There are a lot of movies out there that need not be the next greatest film of all time. There are many reasons to go to the movies. Since I began writing this blog, I've added another reason I go to the movies, so I can think about them and write about them more when I get home (it extends the procrastination of a single movie viewing by hours). The opening of "summer blockbusters" so early in May in an effort to jump start the season and not to compete directly with each other has given us more movies to see, for little reason that they're new and famous for one reason or another. I've happily kept up with the huge openings thus far, Star Trek, Wolverine and now Angels and Demons. I've also taken in 17 Again and Ghosts of Girlfriends Past. I'm willing to bet none of these movies will achieve any awards for acting (though Zachary Quinto was really good), and likely few for special effects (though Star Trek could make the cut, it's still early). The real reason (in my opinion) to see all these movies is for the shear entertainment they provide. In that respect, Angels and Demons delivers big.

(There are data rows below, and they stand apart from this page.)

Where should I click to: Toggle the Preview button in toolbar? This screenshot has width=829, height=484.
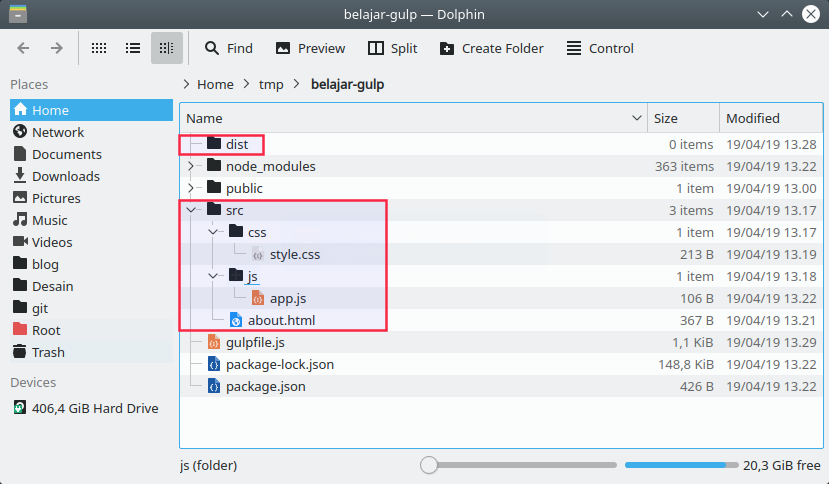point(310,48)
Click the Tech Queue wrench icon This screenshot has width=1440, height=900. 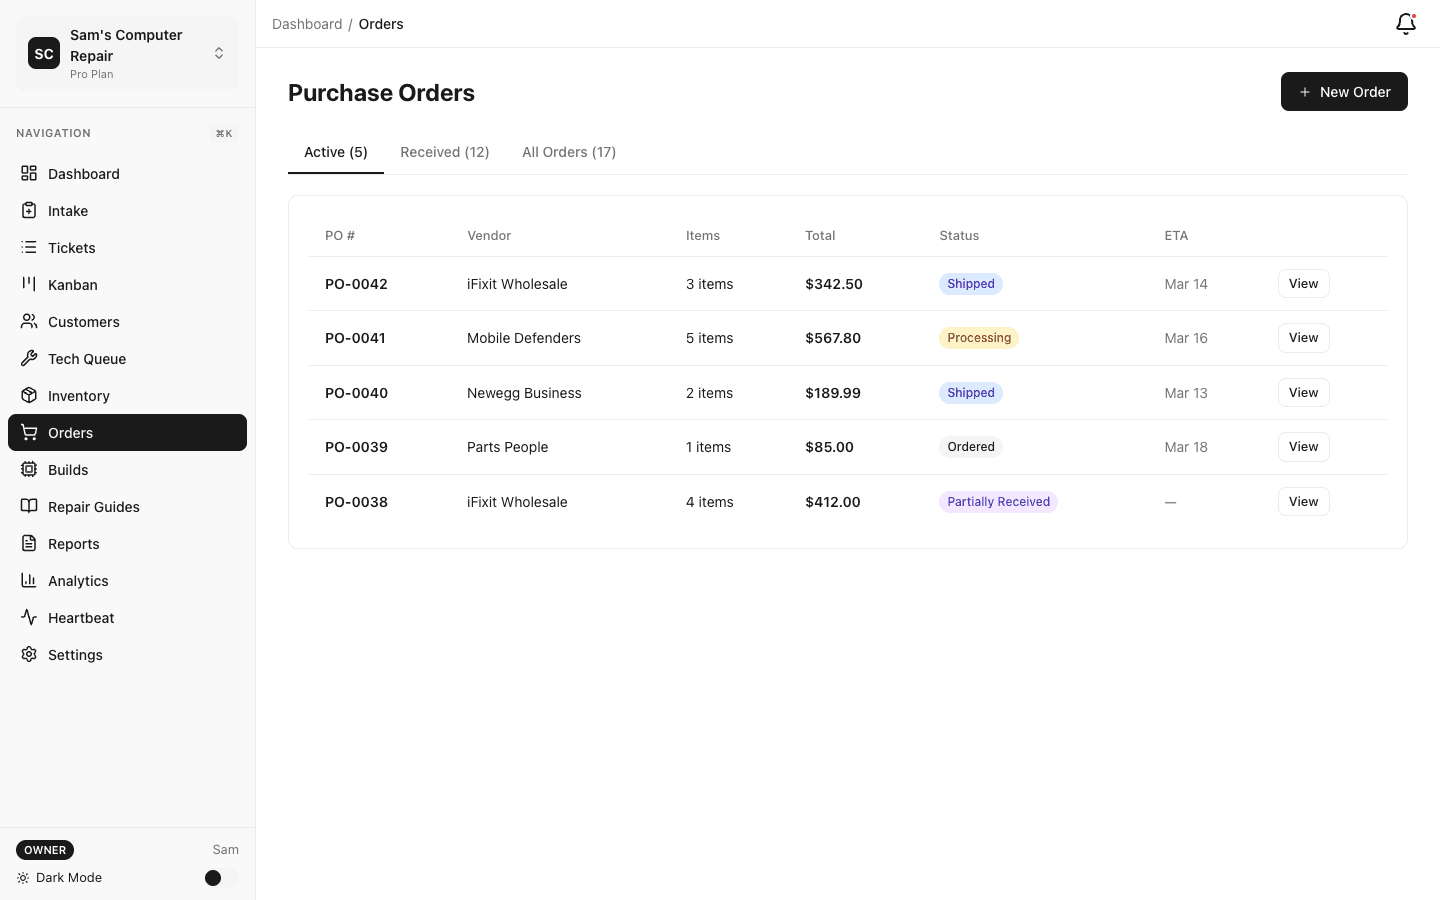[x=29, y=358]
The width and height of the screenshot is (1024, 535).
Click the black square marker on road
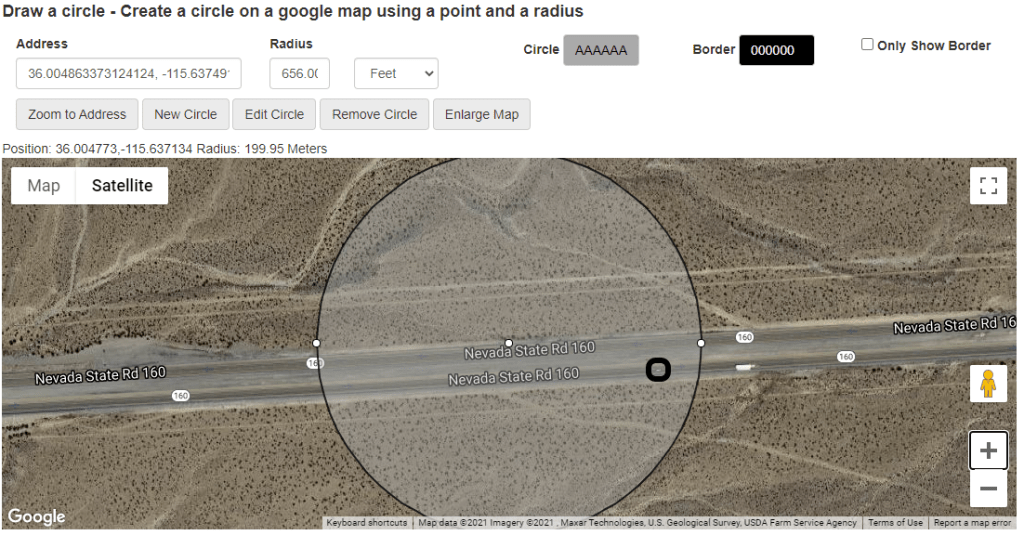[x=657, y=370]
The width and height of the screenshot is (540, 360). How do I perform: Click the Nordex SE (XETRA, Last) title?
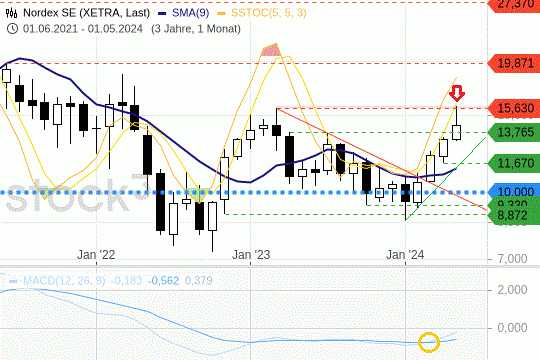pos(86,13)
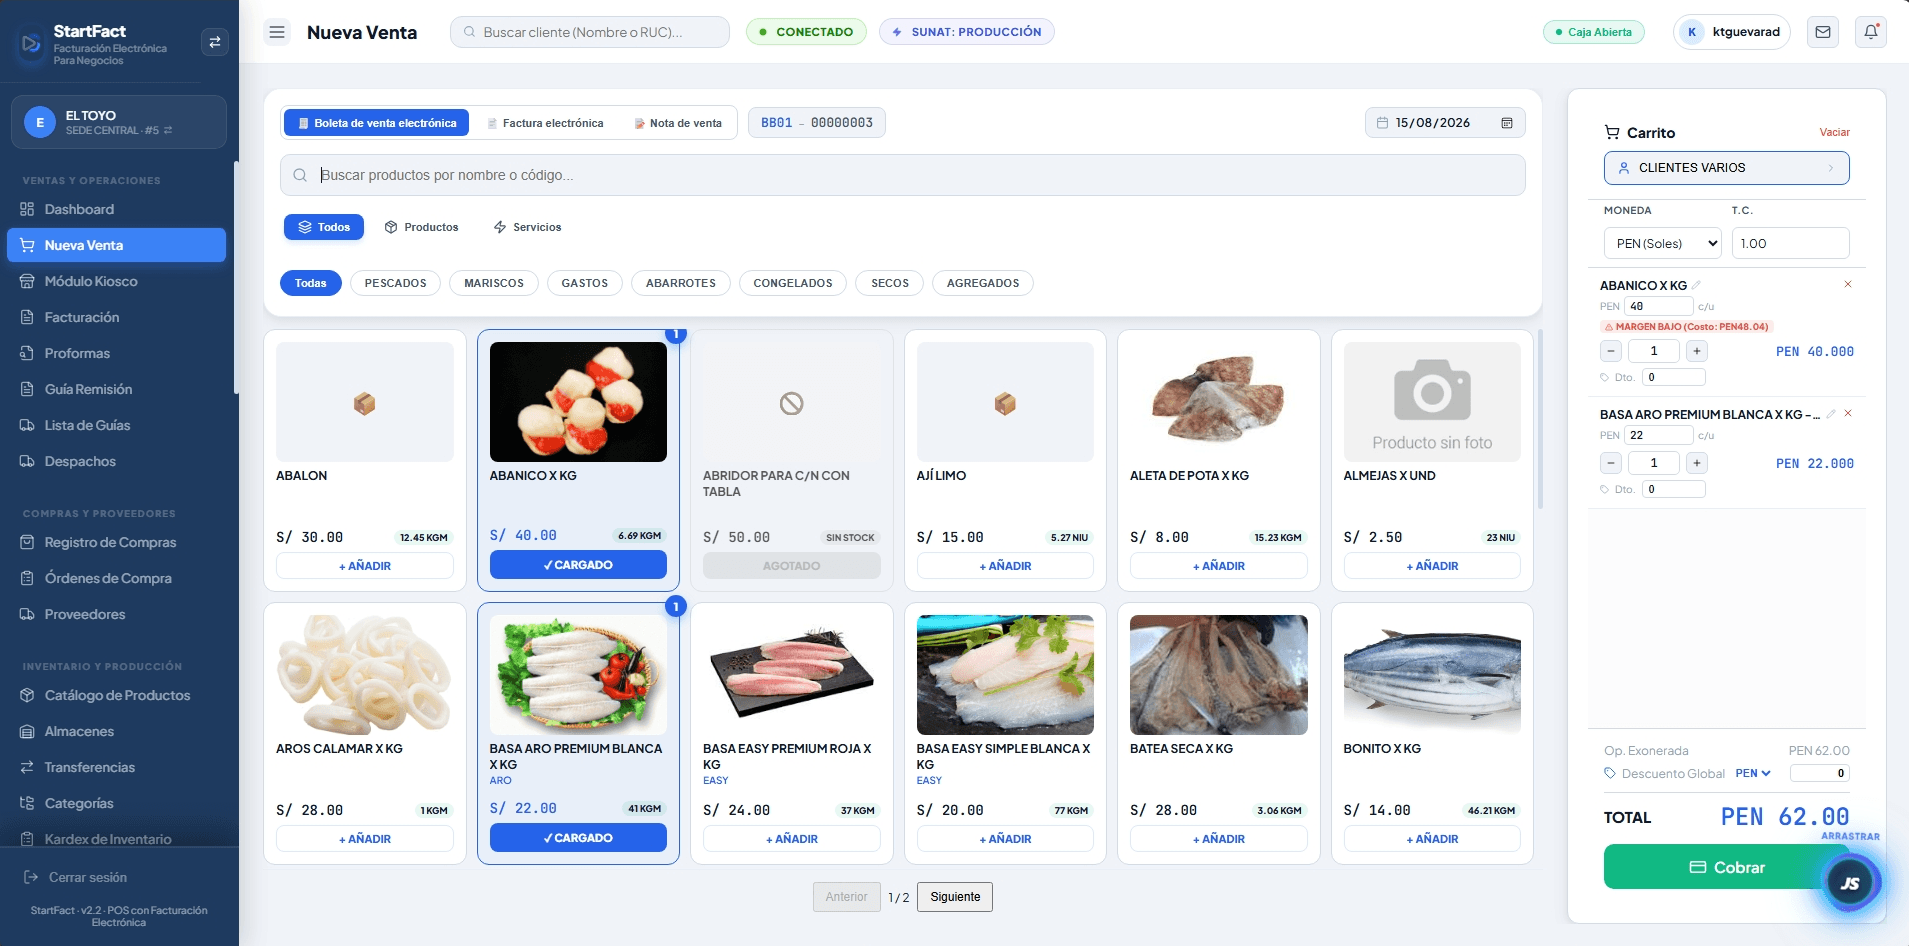Click the floating JS round button

point(1850,883)
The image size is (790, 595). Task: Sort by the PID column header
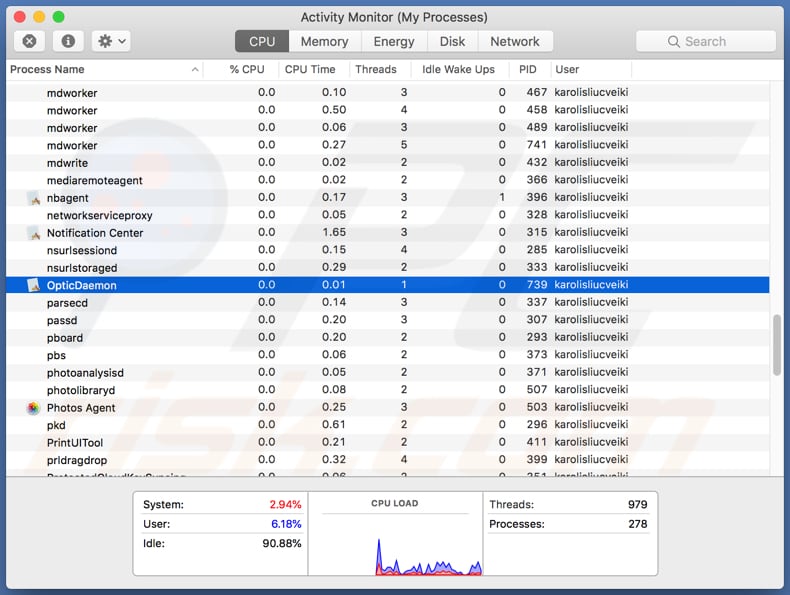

I've read the books of Dan Brown and appreciate the details he uses and the nerdy semi-historical facts he hinges his thrillers on, so I went into this movie thinking I knew what I was getting. It's now been about 5 years since I read the book, which is incredibly complicated and I'd forgotten most of the important twists and turns, and thoroughly enjoyed the movie. So as not to ruin your viewing pleasure, I'll just explain the basics. A pope has died, and thus all the cardinals must meet in the Vatican to elect a new pope. This has provided the chance for an anti-church (fictionalized) group call "the Illuminati" to wage war by kidnapping the 4 cardinals most likely to win the election, and also to steal a fictionalized substance called "anti matter" to blow up the Vatican. (now I don't mean that either the Illuminati or antimatter are fictional, but artistic license has made them both into something they are not for the purpose of the story, like Opus Dei in The Da Vinci Code). Our hero, Robert Langdon (Tom Hanks, in a much better performance than DaVinci Code) has been called in to interpret symbols sent to the Vatican with the warning of impending doom. There's a lot of chasing around Rome and Vatican City which looks amazing and really complicated, too many whirling shots for me. The supporting cast is terrific, each giving off the "I could be the bad guy" vibe all the way through, Ewan McGregor (as the pope's assistant, the Camerlengo and interim in charge), Stellan Skarsgard (head of the Swiss guard who protect his Holiness) and Armin Mueller-Stahl (the cardinal Strauss in charge of conclave). Also, I must say the female lead, Ayelet Zurer (a huge deal in Israel and really making a splash on US audiences now) was terrific, neither cloying nor saccharine like Audrey Tautou's character in Da Vinci. Overall, it was a great thriller, violent, but constantly changing heroes. 4 of 5 stars.